• I ciliegi di Tallinn

    May 2 in Estonia ⋅ ☀️ 10 °C

    Possibile? Siamo da una settimana in Finlandia e ancora non siamo andati a Tallinn?
    Per molti la capitale estone è un’appendice di Helsinki, un luna park al quale accedere il fine settimana per bere alcolici a basso costo. Abbiamo visto diversi ragazzi con carrelli carichi di birra e gin sulla nave di ritorno .
    Viaggiare in nave è uno degli ultimi piaceri del passato ancora accessibili nonostante gli imperativi del progresso. Meno formale dell’aereo, meno noiosa del treno e più sicura dell’automobile, la navigazione offre uno spettacolo degno di nota. L’imponente imbarcazione della Eckerö, ha ovviamente tutti i connotati della modernità, ci sono negozi, caffè e pub., addirittura un supermercato, sono vecchio ed è un po’ di tempo che non viaggio in traghetto. Attorno a noi ci sono soprattutto finlandesi di mezza età e gli immancabili turisti asiatici.
    Da un po’ di anni, spostarsi da un paese all’altro dell’Europa non comporta più il passaggio per frontiere e dogane. Ad avvisarti dell’espatrio è un sms dello smartphone.
    Scesi dalla nave, ci rendiamo conto di come la lingua locale sia parente del finlandese. Il satama (porto) è diventato sadam, l’inglese per fortuna si parla e si capisce.
    Puntiamo rapidamente al centro storico, e questo lo individuiamo già dal porto. Le altissime chiese svettano nel cielo blu.
    È la prima volta che metto piede in una ex repubblica socialista sovietica, e onestamente sono curioso di trovare dei riferimenti a quel periodo — assai drammatico, per la popolazione estone — tra le vie della capitale. Trovo un museo del KGB, con le sue celle, interessante. Da queste parti comunque si respira l’irresistibile voglia di emergere di un paese piccolo ma pieno di buone risorse, nelle mani di una popolazione di circa un milione e mezzo di abitanti.
    L’Estonia ha fatto parte dell’Unione Sovietica fino al 1991, subendo una vera e propria occupazione.

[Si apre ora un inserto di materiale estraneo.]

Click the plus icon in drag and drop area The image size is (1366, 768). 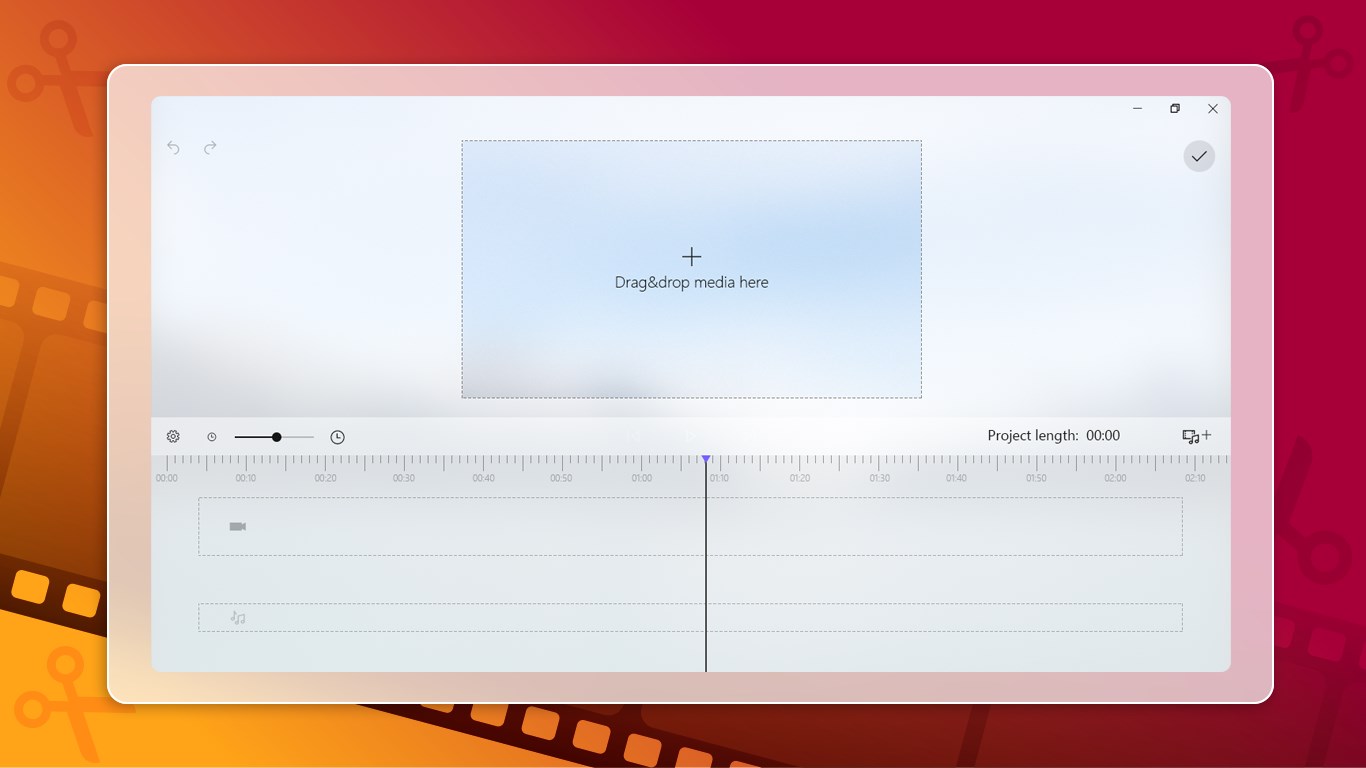pos(691,256)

Per lunghi anni la cultura estone ha subito una dura repressione che però non ha fatto mollare gli autoctoni. Dopo la riconquista dell’indipendenza, essi hanno deciso di voltare radicalmente pagina: questo paese ha un animo prettamente scandinavo, dovuto alla vicinanza linguistica e culturale con la Finlandia. Tra le due nazioni c’è una forte affinità e l’Estonia si è ispirata alla “sorella maggiore” riuscendo, dagli anni ’90 a questa parte, a vivere un’epoca di rapido progresso, i prezzi sono decisamente più bassi che a Helsinki (ah ecco i carrelli di birra…)
    Vanalinn, il centro storico di Tallinn, è un autentico gioiello. Rivela il glorioso passato medievale della città, ci sono chiese meravigliose e scorci suggestivi. È possibile salire sulle antiche mura e godere di un panorama eccezionale. Mi innamoro delle porte di questa bomboniera del Mare Baltico, sono particolari e delicatissime., pezzi storici curatissimi.

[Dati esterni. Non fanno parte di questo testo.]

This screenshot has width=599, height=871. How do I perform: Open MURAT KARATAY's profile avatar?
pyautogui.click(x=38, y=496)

    Con ironia ricordo di aver letto che l’Estonia è uno dei paesi informaticamente più avanzati del pianeta, tanto che Skype ha vissuto qui, Tallinn è uno snodo digitale importantissimo anche oggi.
    La visita de centro storico di Tallinn è stata letteralmente commovente, mi piacerebbe tornare qui con la mia famiglia per i mercatini di Natale a visitare la piazza dove è stato installato per la prima volta un albero di Natale o per visitare la più antica farmacia europea con alcuni arredi originali ancora in uso.
    Trovo importante concludere il nostro viaggio Erasmus qua in una piccola nazione che ha saputo risollevarsi e brillare come una pietra di ambra del mare baltico.